Stored records:
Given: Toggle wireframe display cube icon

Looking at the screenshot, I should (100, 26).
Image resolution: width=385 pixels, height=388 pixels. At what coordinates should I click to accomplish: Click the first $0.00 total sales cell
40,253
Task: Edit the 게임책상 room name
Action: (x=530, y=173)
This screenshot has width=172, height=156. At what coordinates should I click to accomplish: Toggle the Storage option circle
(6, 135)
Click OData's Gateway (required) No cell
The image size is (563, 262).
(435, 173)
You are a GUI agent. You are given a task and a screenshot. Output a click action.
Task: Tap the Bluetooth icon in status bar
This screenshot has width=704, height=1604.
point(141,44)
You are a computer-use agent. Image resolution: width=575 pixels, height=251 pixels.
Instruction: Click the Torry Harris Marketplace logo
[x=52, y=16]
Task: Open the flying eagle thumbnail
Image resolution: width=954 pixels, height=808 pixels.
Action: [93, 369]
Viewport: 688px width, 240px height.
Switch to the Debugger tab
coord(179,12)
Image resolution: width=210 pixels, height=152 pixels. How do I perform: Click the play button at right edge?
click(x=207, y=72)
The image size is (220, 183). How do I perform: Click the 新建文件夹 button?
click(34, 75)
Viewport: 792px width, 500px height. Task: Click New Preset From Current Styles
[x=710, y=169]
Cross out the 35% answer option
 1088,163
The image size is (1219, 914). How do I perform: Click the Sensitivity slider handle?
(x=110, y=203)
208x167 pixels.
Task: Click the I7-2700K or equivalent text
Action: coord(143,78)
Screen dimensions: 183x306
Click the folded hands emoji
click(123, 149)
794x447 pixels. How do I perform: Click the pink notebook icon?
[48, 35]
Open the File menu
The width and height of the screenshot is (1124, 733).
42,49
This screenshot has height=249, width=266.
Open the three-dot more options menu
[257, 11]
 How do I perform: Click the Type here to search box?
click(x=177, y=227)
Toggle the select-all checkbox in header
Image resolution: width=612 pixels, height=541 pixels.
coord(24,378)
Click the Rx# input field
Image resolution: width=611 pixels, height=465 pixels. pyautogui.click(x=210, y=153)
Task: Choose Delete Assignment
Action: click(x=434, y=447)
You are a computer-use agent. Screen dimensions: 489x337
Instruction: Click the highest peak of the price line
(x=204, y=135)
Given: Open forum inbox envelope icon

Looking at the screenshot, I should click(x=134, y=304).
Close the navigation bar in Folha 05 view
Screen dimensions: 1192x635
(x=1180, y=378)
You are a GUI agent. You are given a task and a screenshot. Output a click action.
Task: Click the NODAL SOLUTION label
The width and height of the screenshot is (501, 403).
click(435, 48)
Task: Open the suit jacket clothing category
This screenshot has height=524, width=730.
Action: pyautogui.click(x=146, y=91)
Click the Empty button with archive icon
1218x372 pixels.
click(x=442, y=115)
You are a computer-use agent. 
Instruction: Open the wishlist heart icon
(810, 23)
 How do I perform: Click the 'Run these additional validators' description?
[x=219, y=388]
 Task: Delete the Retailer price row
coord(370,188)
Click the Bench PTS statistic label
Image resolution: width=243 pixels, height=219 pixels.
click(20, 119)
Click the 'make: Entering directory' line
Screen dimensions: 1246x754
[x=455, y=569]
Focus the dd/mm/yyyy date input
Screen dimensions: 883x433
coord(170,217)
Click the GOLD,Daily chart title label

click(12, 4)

WHAT THE TASK ASKS: Copy out every record exactly.

ANSWER TO THIS PROBLEM:
Given: Toggle wireframe display cube icon

Looking at the screenshot, I should (100, 26).
Image resolution: width=385 pixels, height=388 pixels. At what coordinates should I click to accomplish: Click the first $0.00 total sales cell
40,253
Task: Edit the 게임책상 room name
Action: (x=530, y=173)
This screenshot has width=172, height=156. At what coordinates should I click to accomplish: Toggle the Storage option circle
(6, 135)
Click OData's Gateway (required) No cell
The image size is (563, 262).
(435, 173)
You are a GUI agent. You are given a task and a screenshot. Output a click action.
Task: Tap the Bluetooth icon in status bar
This screenshot has width=704, height=1604.
point(141,44)
You are a computer-use agent. Image resolution: width=575 pixels, height=251 pixels.
Instruction: Click the Torry Harris Marketplace logo
[x=52, y=16]
Task: Open the flying eagle thumbnail
Image resolution: width=954 pixels, height=808 pixels.
Action: [93, 369]
Viewport: 688px width, 240px height.
Switch to the Debugger tab
coord(179,12)
Image resolution: width=210 pixels, height=152 pixels. How do I perform: Click the play button at right edge?
click(x=207, y=72)
The image size is (220, 183). How do I perform: Click the 新建文件夹 button?
click(34, 75)
Viewport: 792px width, 500px height. Task: Click New Preset From Current Styles
[x=710, y=169]
Cross out the 35% answer option
 1088,163
The image size is (1219, 914). How do I perform: Click the Sensitivity slider handle?
(x=110, y=203)
208x167 pixels.
Task: Click the I7-2700K or equivalent text
Action: coord(143,78)
Screen dimensions: 183x306
Click the folded hands emoji
click(123, 149)
794x447 pixels. How do I perform: Click the pink notebook icon?
[48, 35]
Open the File menu
The width and height of the screenshot is (1124, 733).
42,49
This screenshot has height=249, width=266.
Open the three-dot more options menu
[257, 11]
 How do I perform: Click the Type here to search box?
click(x=177, y=227)
Toggle the select-all checkbox in header
Image resolution: width=612 pixels, height=541 pixels.
coord(24,378)
Click the Rx# input field
Image resolution: width=611 pixels, height=465 pixels. pyautogui.click(x=210, y=153)
Task: Choose Delete Assignment
Action: click(x=434, y=447)
You are a computer-use agent. Screen dimensions: 489x337
Instruction: Click the highest peak of the price line
(x=204, y=135)
Given: Open forum inbox envelope icon

Looking at the screenshot, I should click(x=134, y=304).
Close the navigation bar in Folha 05 view
Screen dimensions: 1192x635
(x=1180, y=378)
You are a GUI agent. You are given a task and a screenshot. Output a click action.
Task: Click the NODAL SOLUTION label
The width and height of the screenshot is (501, 403).
click(435, 48)
Task: Open the suit jacket clothing category
This screenshot has height=524, width=730.
Action: pyautogui.click(x=146, y=91)
Click the Empty button with archive icon
1218x372 pixels.
click(x=442, y=115)
You are a computer-use agent. 
Instruction: Open the wishlist heart icon
(810, 23)
 How do I perform: Click the 'Run these additional validators' description?
[x=219, y=388]
 Task: Delete the Retailer price row
coord(370,188)
Click the Bench PTS statistic label
Image resolution: width=243 pixels, height=219 pixels.
click(20, 119)
Click the 'make: Entering directory' line
Screen dimensions: 1246x754
[x=455, y=569]
Focus the dd/mm/yyyy date input
Screen dimensions: 883x433
coord(170,217)
Click the GOLD,Daily chart title label

click(12, 4)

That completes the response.